If NASA astronauts land on the moon as planned in 2024, they’ll have an advantage their Apollo predecessors lacked: insights gathered by tiny robotic spacecraft that visit the moon before them.

NASA has announced the first two such projects selected to fly as part of the Artemis program to land astronauts on the moon: Lunar Flashlight and the Cislunar Autonomous Positioning System Technology Operations and Navigation Experiment (CAPSTONE). The missions represent the next step for the small spacecraft, known as cubesats, which became available for Earth orbit in the 1990s as electronics and sensors shrank to allow bread-box-sized (or slightly larger) satellites to perform scientific work.

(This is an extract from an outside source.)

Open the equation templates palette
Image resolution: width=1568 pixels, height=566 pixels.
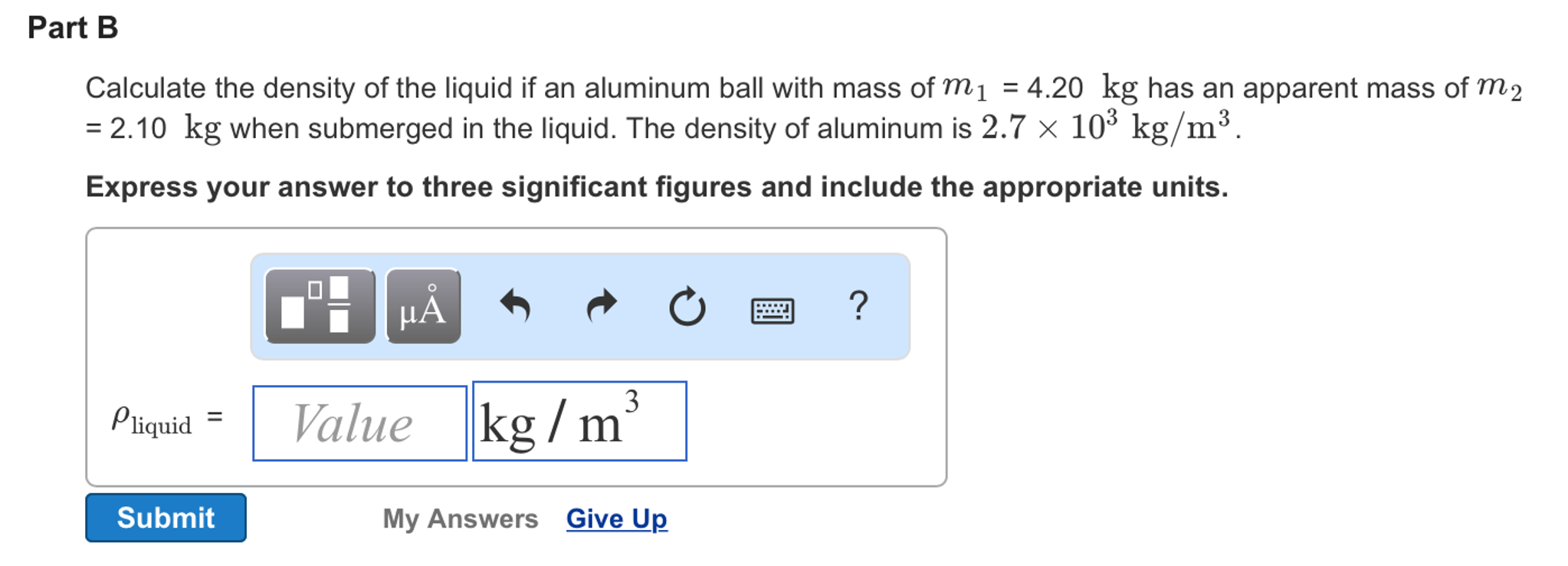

Since then, cubesats have become so powerful that they are used regularly for Earth observations. And the first interplanetary cubesats successfully flew to Mars in 2018 with the NASA InSight mission, so the spacecraft are becoming hardy enough for deep-space missions.

Thanks to their diminutive size, cubesats are both easy to pack on a rocket and cheap to launch. They often ride along with larger satellites. As NASA’s Artemis program aims to return astronauts to the moon in 2024, NASA is planning to launch the first lunar cubesats in 2021.